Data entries
§ §
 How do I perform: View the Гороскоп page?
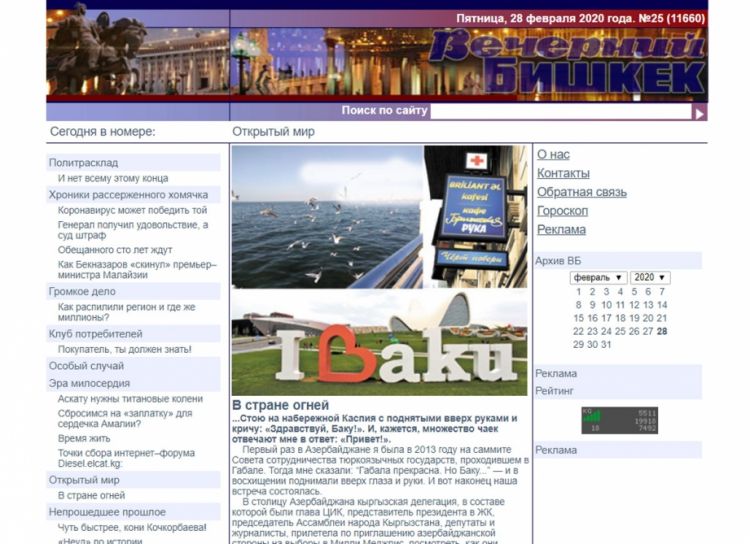pyautogui.click(x=562, y=211)
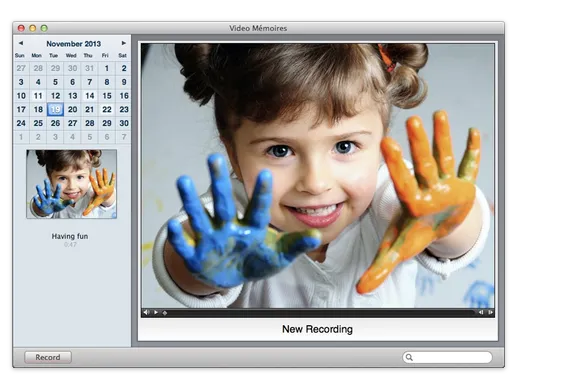Viewport: 586px width, 391px height.
Task: Click the video playhead scrubber marker
Action: [x=165, y=313]
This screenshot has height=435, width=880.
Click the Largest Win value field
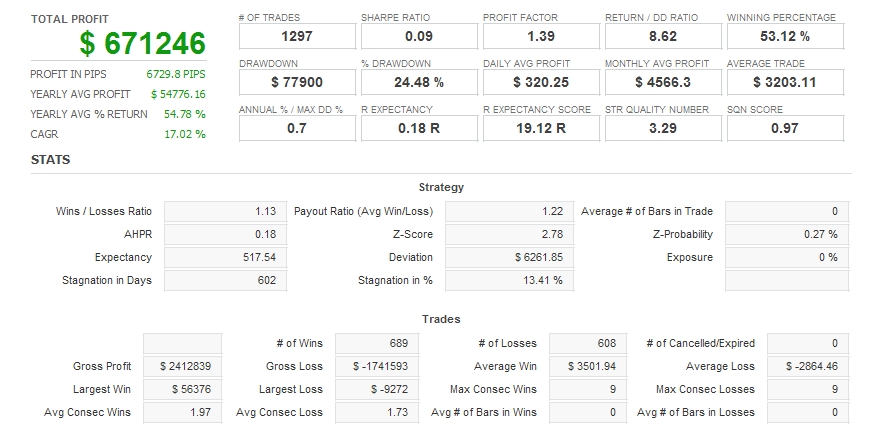click(x=183, y=389)
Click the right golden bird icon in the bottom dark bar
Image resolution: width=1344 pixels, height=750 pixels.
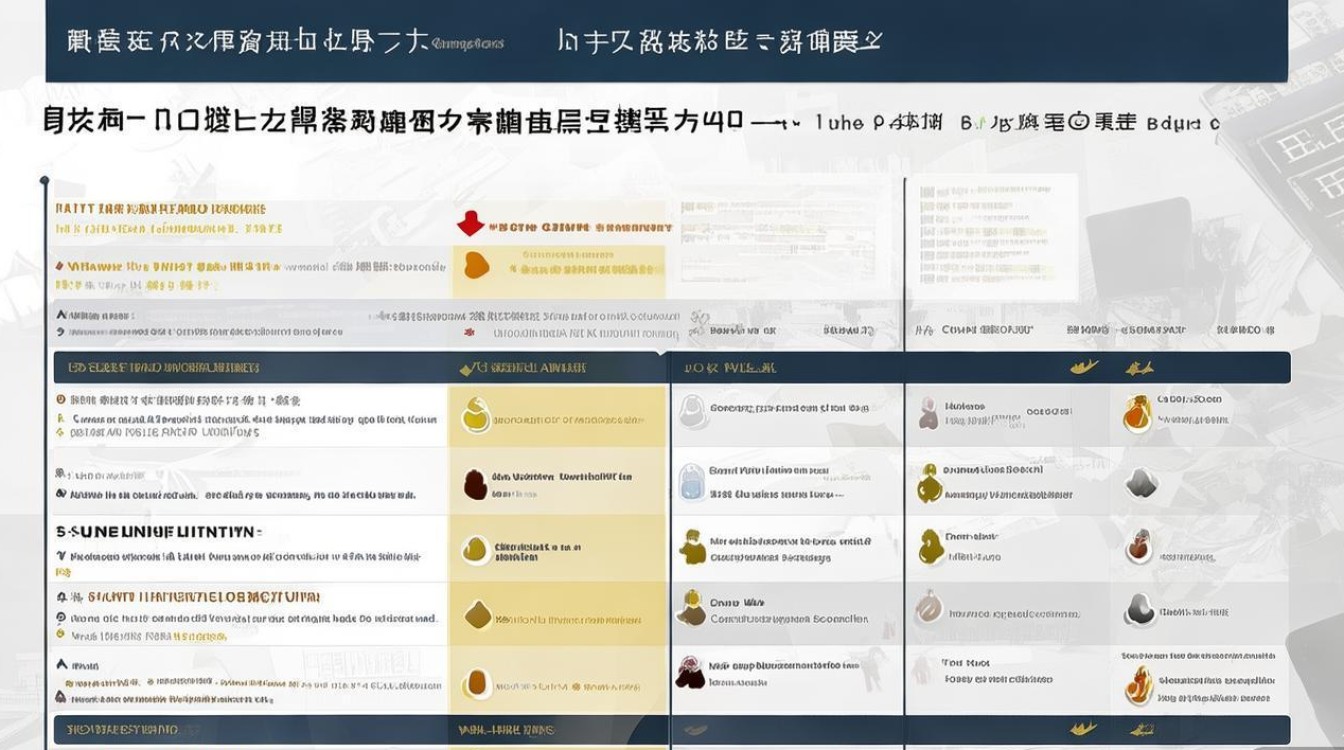1139,729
§ §
» Problem statement:
Although the records contain pictures, the copy should hold only their text, reproduced exactly.

» Expected answer:
 How do I perform: View the Гороскоп page?
pyautogui.click(x=562, y=211)
Viewport: 586px width, 391px height.
Task: Click the video playhead scrubber marker
Action: [x=165, y=313]
This screenshot has height=435, width=880.
Click the Largest Win value field
click(x=183, y=389)
Click the right golden bird icon in the bottom dark bar
Image resolution: width=1344 pixels, height=750 pixels.
1139,729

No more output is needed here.